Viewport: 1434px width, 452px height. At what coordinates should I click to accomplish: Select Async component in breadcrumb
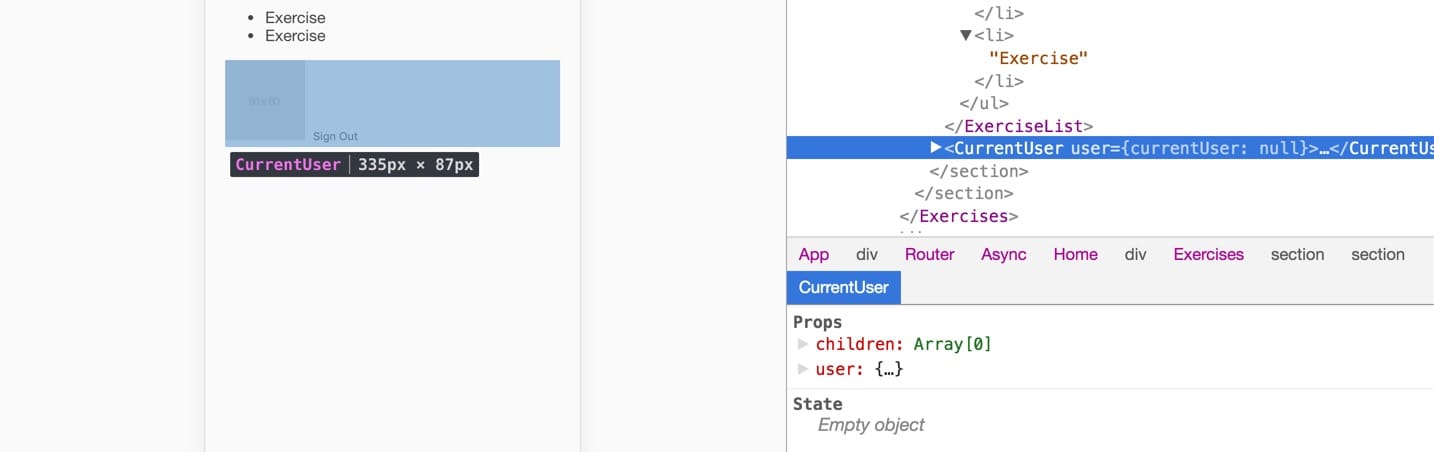coord(1004,254)
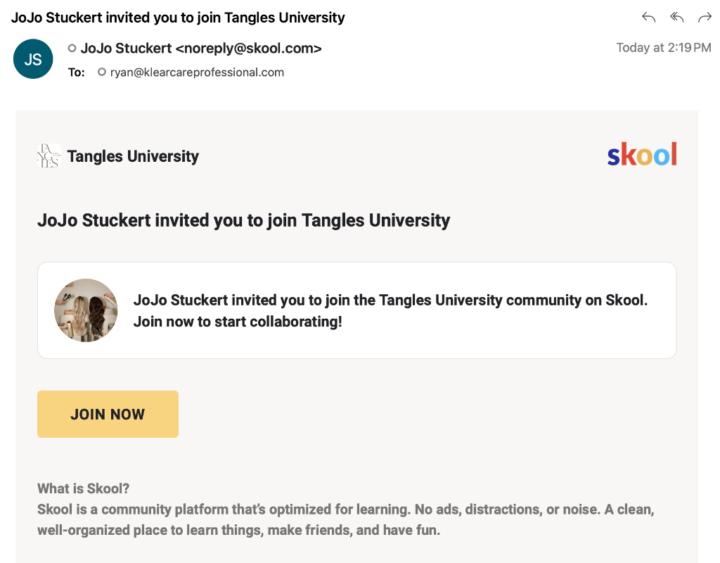The image size is (720, 563).
Task: Click the presence indicator beside JoJo Stuckert sender
Action: [x=72, y=48]
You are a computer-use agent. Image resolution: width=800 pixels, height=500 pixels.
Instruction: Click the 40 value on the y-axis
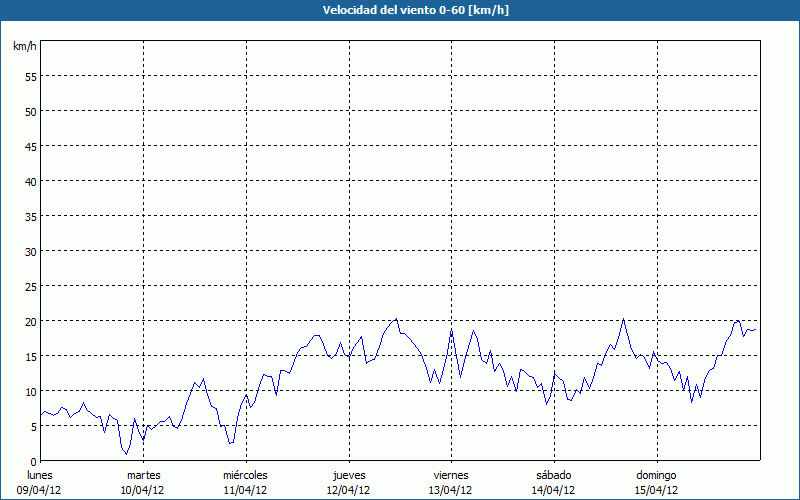[x=30, y=182]
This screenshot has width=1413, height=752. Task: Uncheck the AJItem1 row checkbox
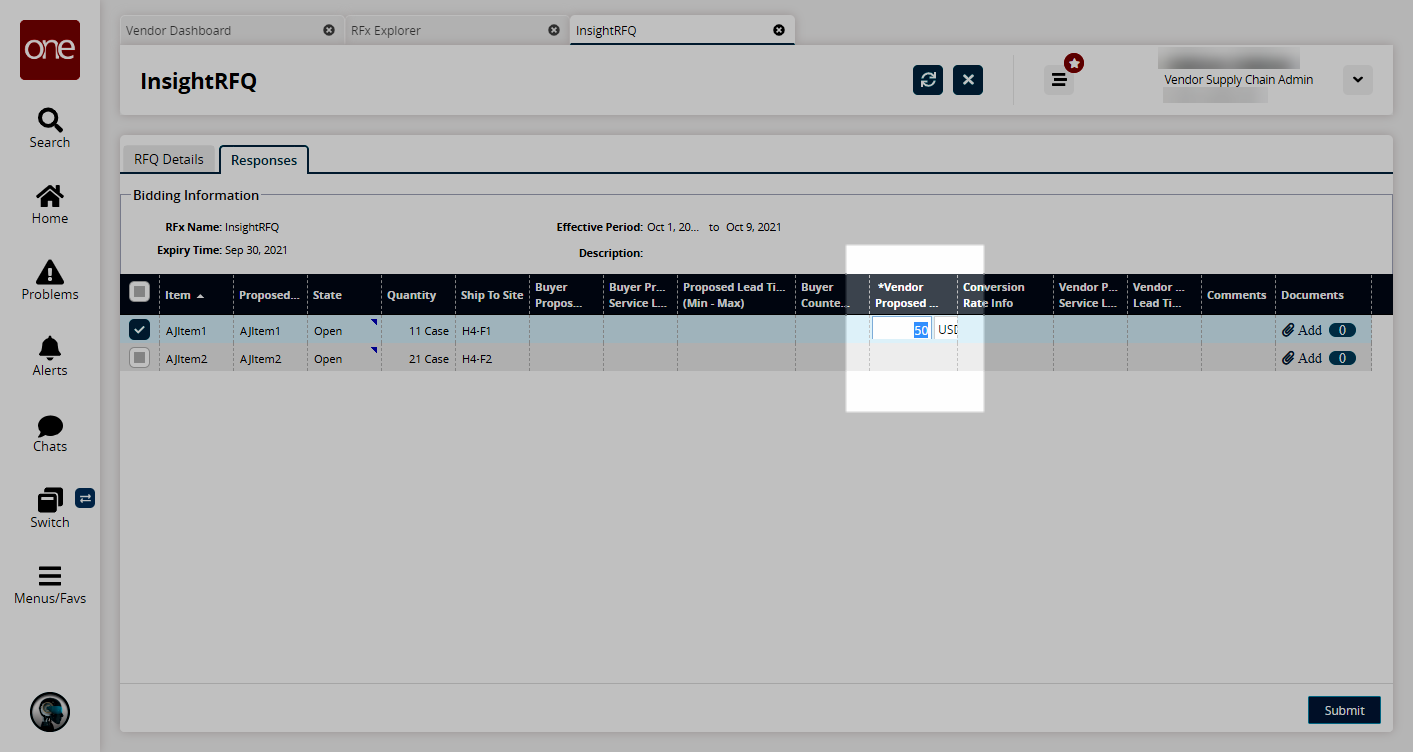140,330
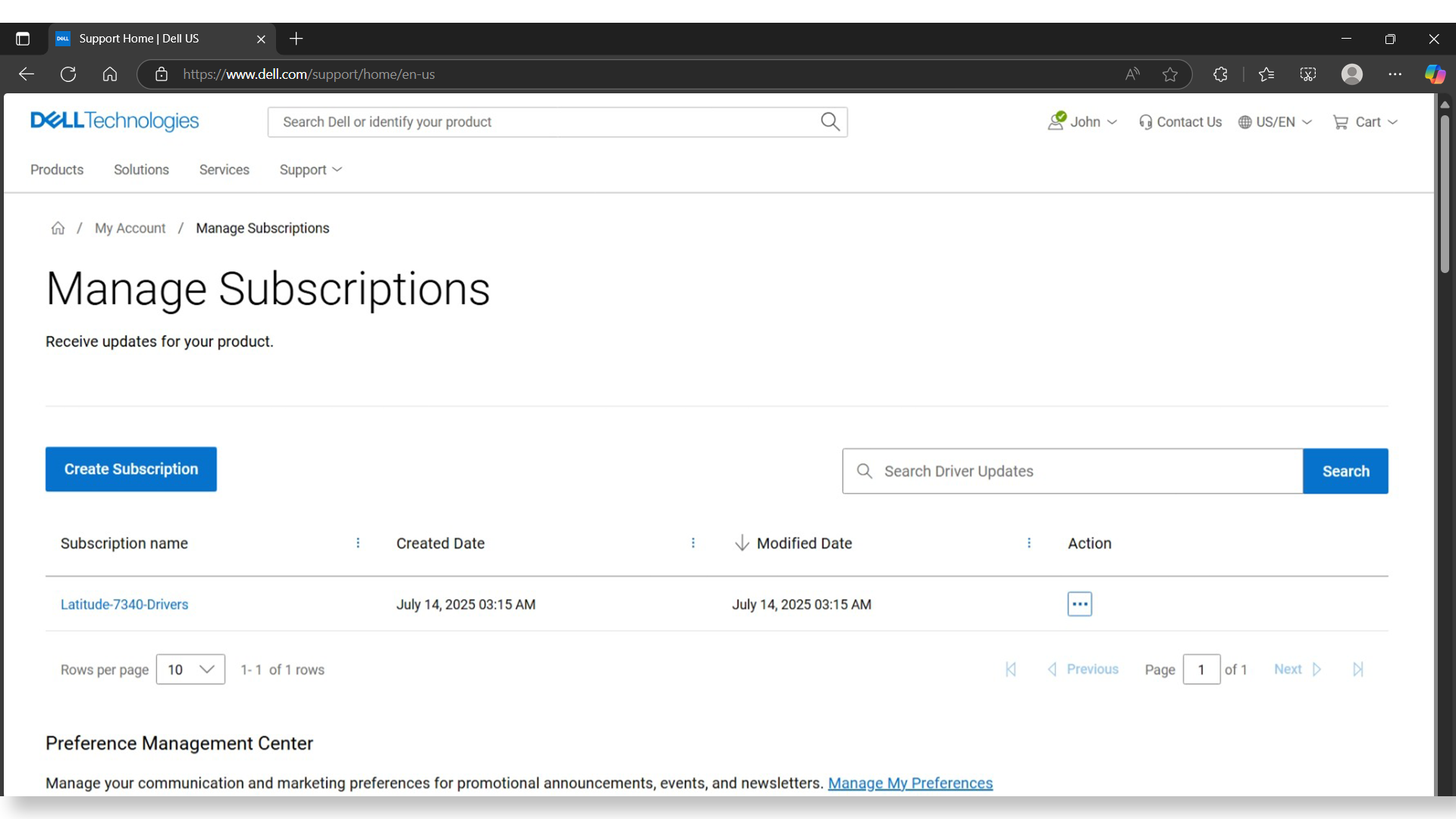
Task: Click the Contact Us headset icon
Action: click(1147, 121)
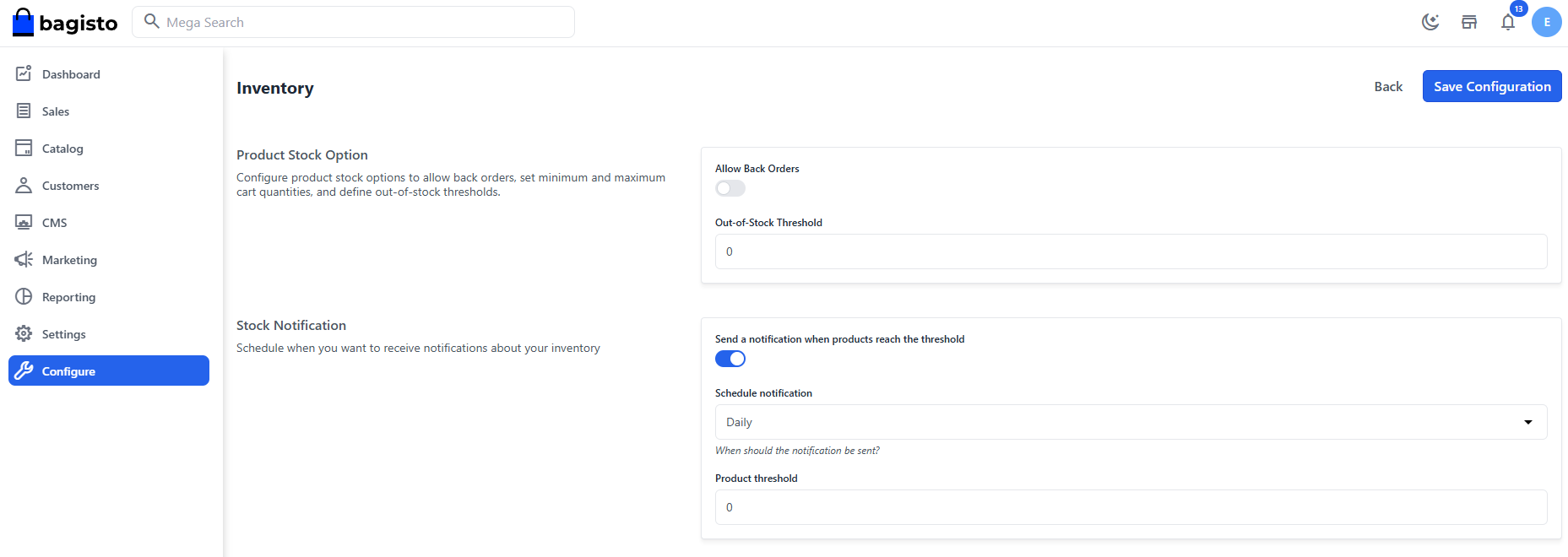The width and height of the screenshot is (1568, 557).
Task: Open notifications bell icon
Action: 1508,22
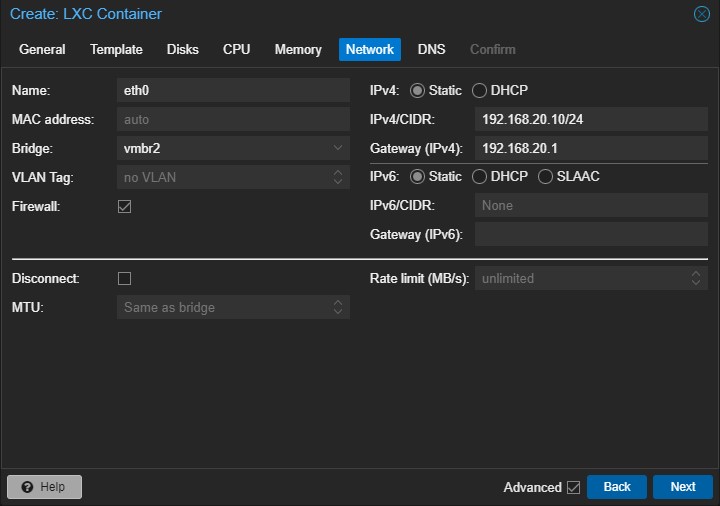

### WORK TASK
Only the text of the listing above is copied, exactly as written; its pictures are dropped.

### YOUR RESPONSE
Viewport: 1434px width, 452px height. At what coordinates should I click to accomplish: Select Async component in breadcrumb
coord(1004,254)
The image size is (720, 563).
Task: Click the presence indicator beside JoJo Stuckert sender
Action: [x=72, y=48]
You are a computer-use agent. Image resolution: width=800 pixels, height=500 pixels.
Instruction: Click the 40 value on the y-axis
[x=30, y=182]
This screenshot has width=1413, height=752. Task: Uncheck the AJItem1 row checkbox
140,330
Task: Click the Contact Us headset icon
Action: click(1147, 121)
The width and height of the screenshot is (1568, 557).
Task: Open notifications bell icon
Action: 1508,22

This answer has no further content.